The steady “drumming of an army” of rain drops on the tin roof above temporarily lifted, providing a welcome respite. A night sky was silent and threatening with faint moon beams casting their deathly shadow through the clouds over the murky brown waters below cascading in endless eddies of debris and swirling mud.
It was just a few days ago that a blue sky was endless, pastures beckoned, cattle grazed beside a tranquil river, that flowed leisurely behind our Fawcett Street Home in Kyogle. Returning from school each day I would rush out into the paddocks with my companions and go on to the river bank to play imaginative adventures of conquests and danger. The grazing cattle were wild animals, trees our refuge, dog and cat our guardians and wooden swords our protectors.
At the same time each day my mother would shout from the porch “The Search” a signal for us to return and listen in bated breath to the radio series “The Search for the Golden Boomerang”.
Our family house had been purchased on the basis it was flood free. As an added precaution it was built on high stilts. Despite the cyclonic rain on that fateful day it was not thought our house would be flooded and hence we were not concerned. As the floodwaters entered our backyard I imagined myself as fisherman and dangled my fishing line in the brown waters. However soon the rising waters were inching their way up our back steps so we evacuated to neighbours on higher ground. My father told us he was staying on to protect our furniture and effects.
That night I peered out over the murky waters to see my Father swimming around in the flooded house, placing objects onto higher vantage points in a futile attempt to avoid the ever rising floodwaters. The waters were rising at an alarming rate and it was with some relief, we watched in silence as my father finally wearily swam out through the bedroom window and with measured strokes struck out for the bank and safety at last. Fully clothed, cold, exhausted but determined he slowly hauled himself up onto the bank to join us on the veranda, in time to see our house disappear under the mighty waters of the Richmond River.
In other parts of town tragedies were occurring:
People watched helpless from the Kyogle railway station as six persons drowned when their home was washed away. A mother and her two children drowned when a small rescue boat capsized in waves on Fawcett’s plain. An aboriginal man was caught in floodwaters and drowned. Others were washed away but survived by clinging to trees until rescuers arrived.

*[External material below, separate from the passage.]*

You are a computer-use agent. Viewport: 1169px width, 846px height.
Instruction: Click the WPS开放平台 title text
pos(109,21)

I can still remember afterwards that smell from the flood and the endless mud. There were pieces of corrugated iron from rooves around and it was soon turned to good use in makeshift canoes, folded over and sealed both ends with tar, to deliver milk and supplies. I remember search parties each morning looking for bodies and everyone helping one another.

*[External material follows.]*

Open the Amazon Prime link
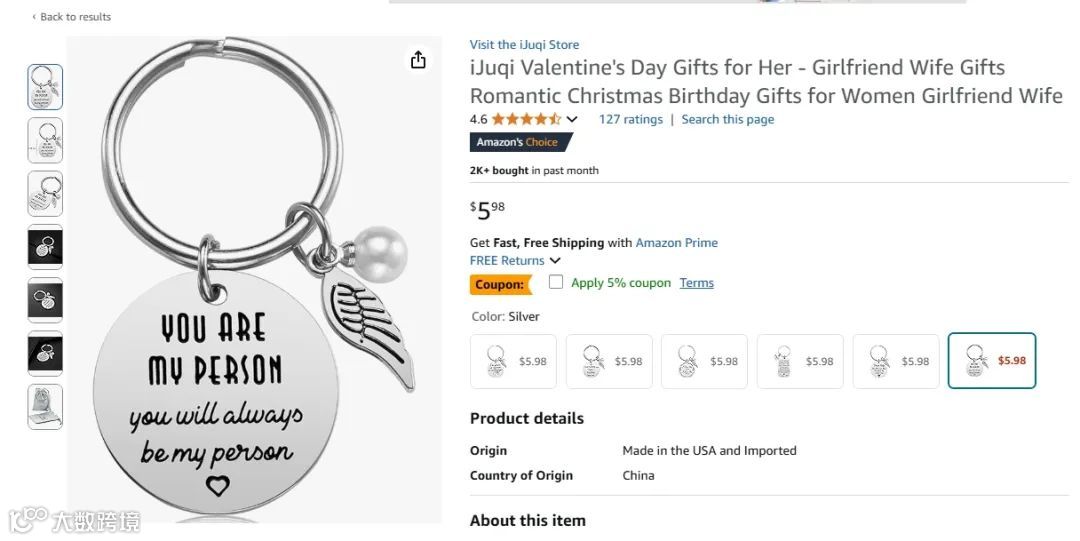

Amongst the sadness there were stories told of courage and heroism as men and their boats tried to rescue people in desperate trouble. The two most courageous were Eddie Towns and Max Biggs who later received a Bronze Medal and Certificate of Merit of the Royal Shipwreck Relief and Humane Society of NSW. Amongst the people who assisted with the clean-up was the 1st Kyogle Girl Guide Company, who was later awarded with the Walter Donald Ross Trophy. Only one Girl Guide Company is the recipient of this International Award each year for Outstanding Community Work. Each received a memento bracelet
My parent’s sold there house at a tremendous financial loss and decided to leave Kyogle not long after.